-- begin --

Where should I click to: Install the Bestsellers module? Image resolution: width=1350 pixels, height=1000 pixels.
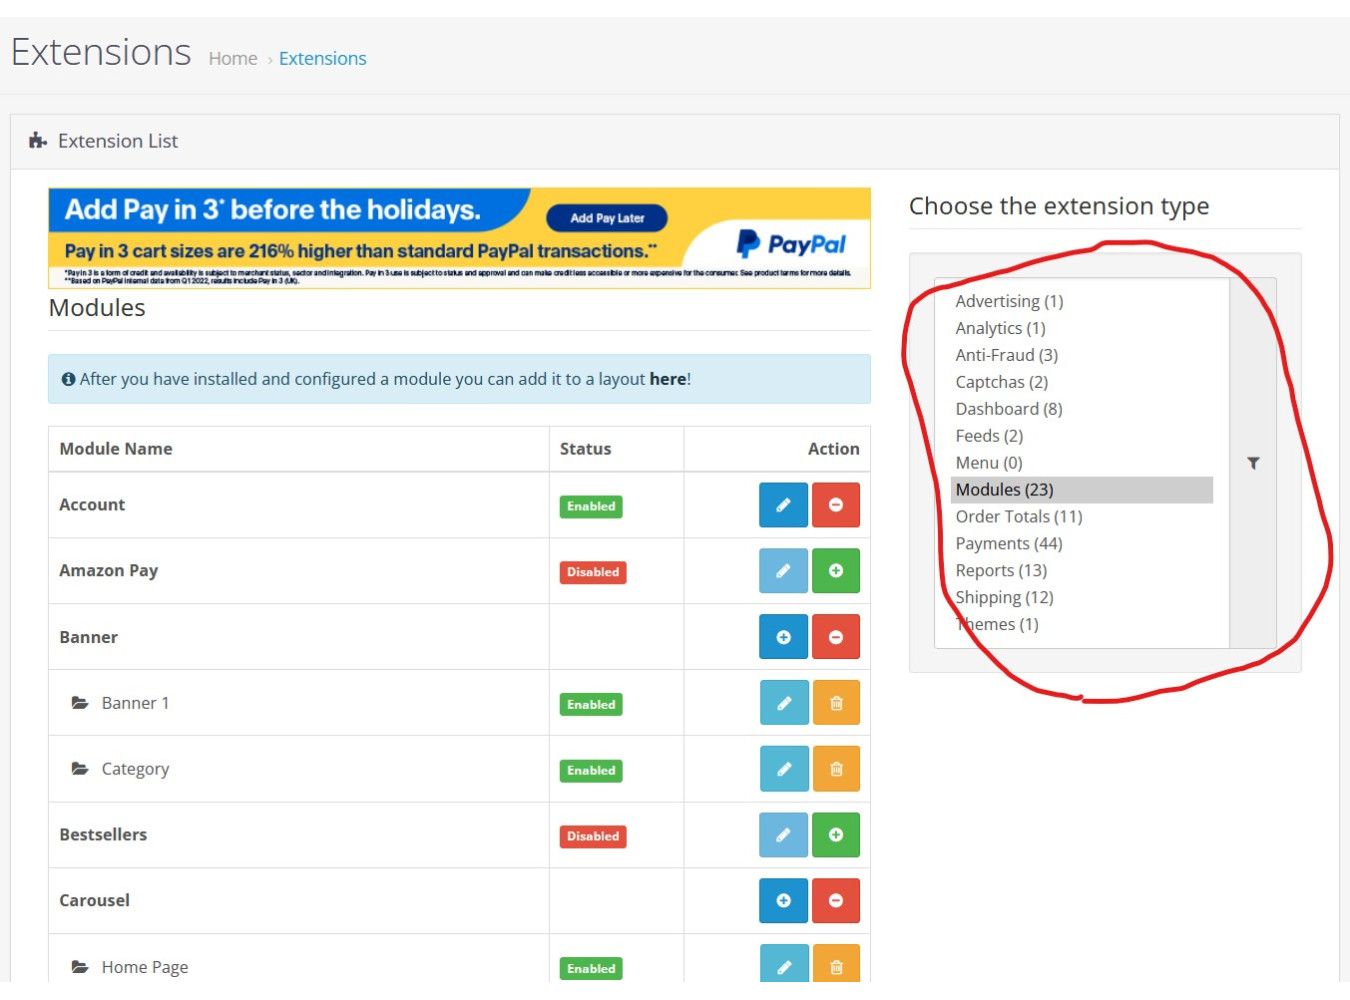tap(835, 835)
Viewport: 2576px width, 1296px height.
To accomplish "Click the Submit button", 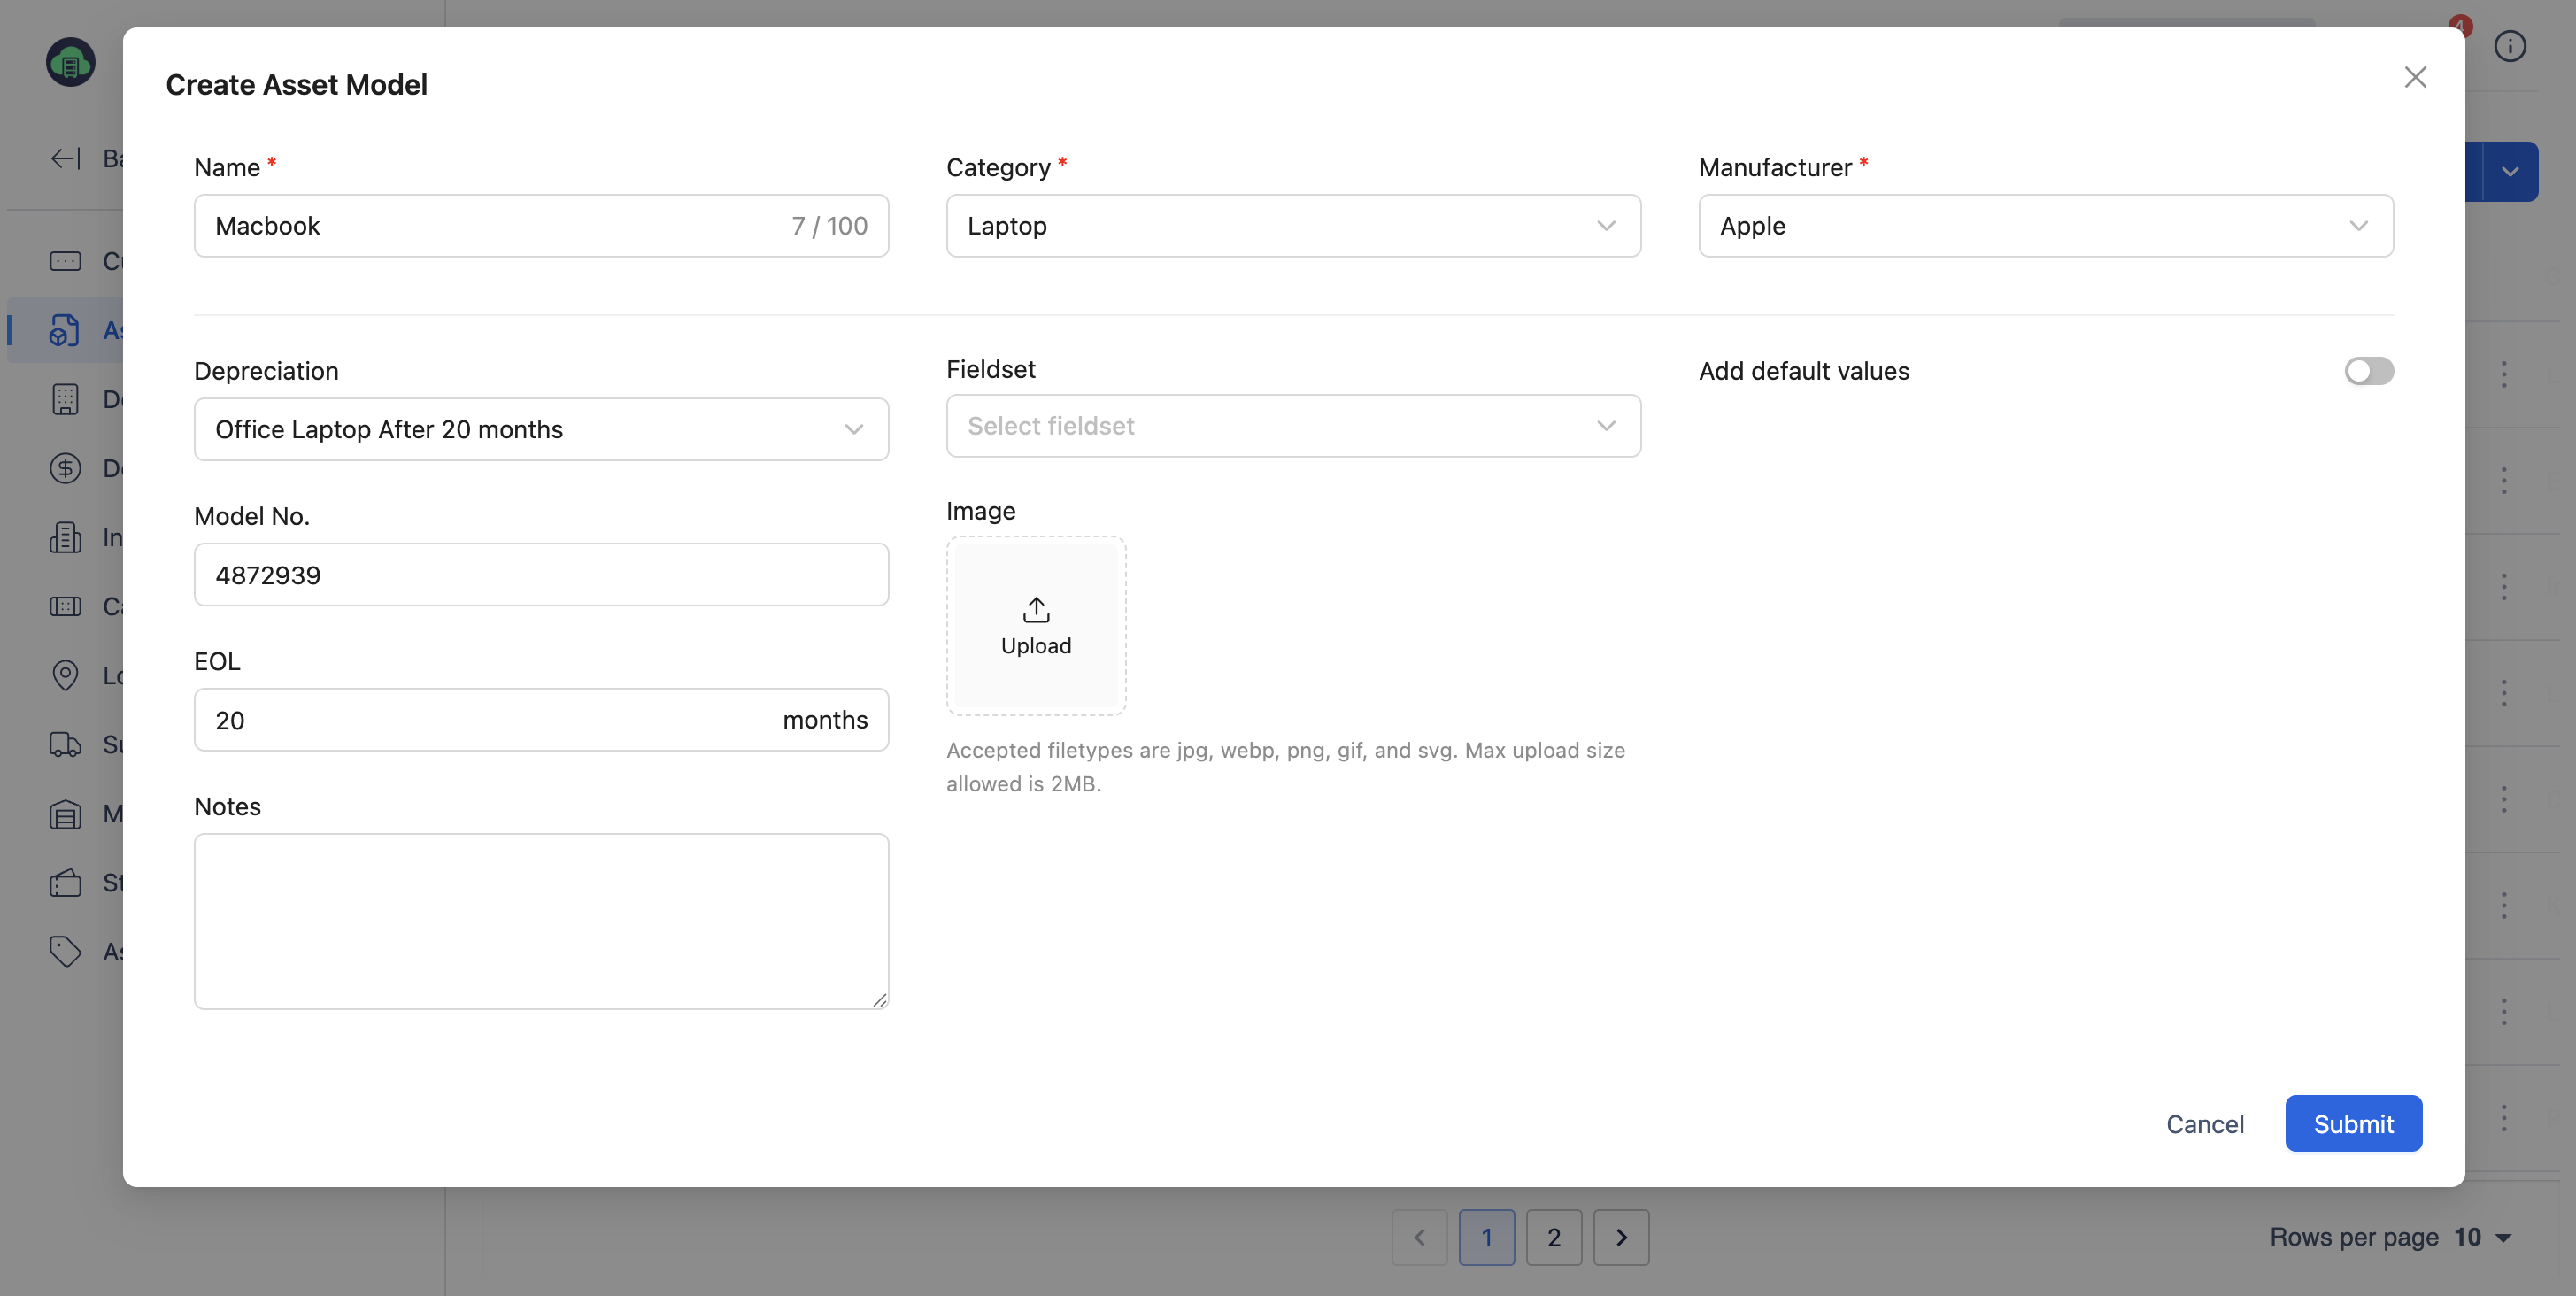I will pos(2352,1123).
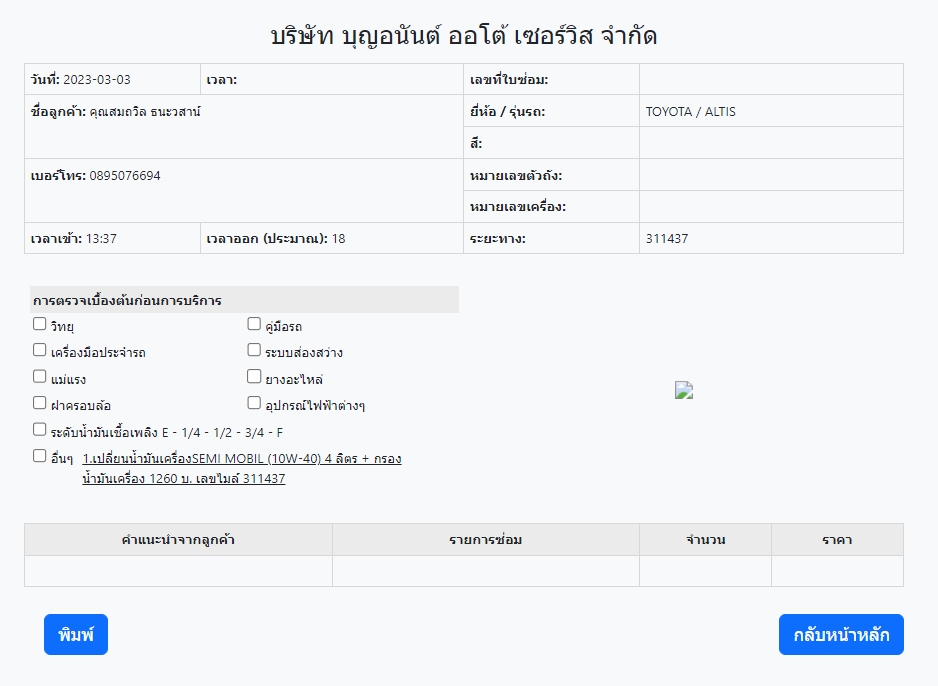Check the ระดับน้ำมันเชื้อเพลิง fuel level checkbox
Screen dimensions: 938x686
pyautogui.click(x=40, y=430)
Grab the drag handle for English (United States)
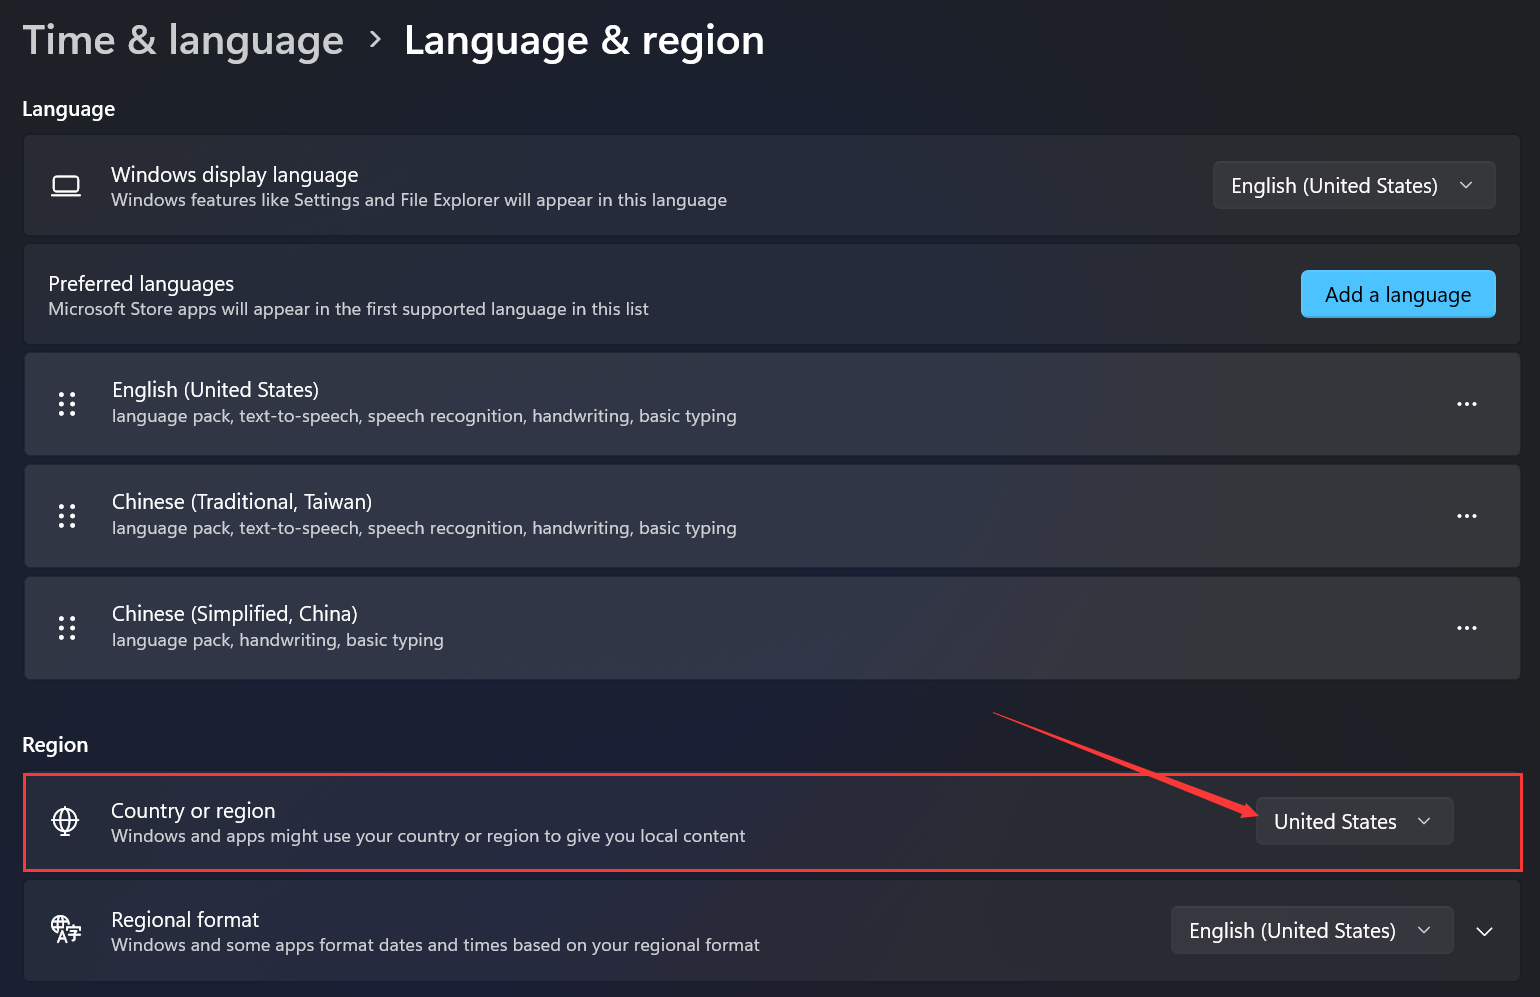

-- end --

▸ Written problem
Count the lines of the material above that contain the string "width", with case significant. Reply with the number alone.

▸ Response below
2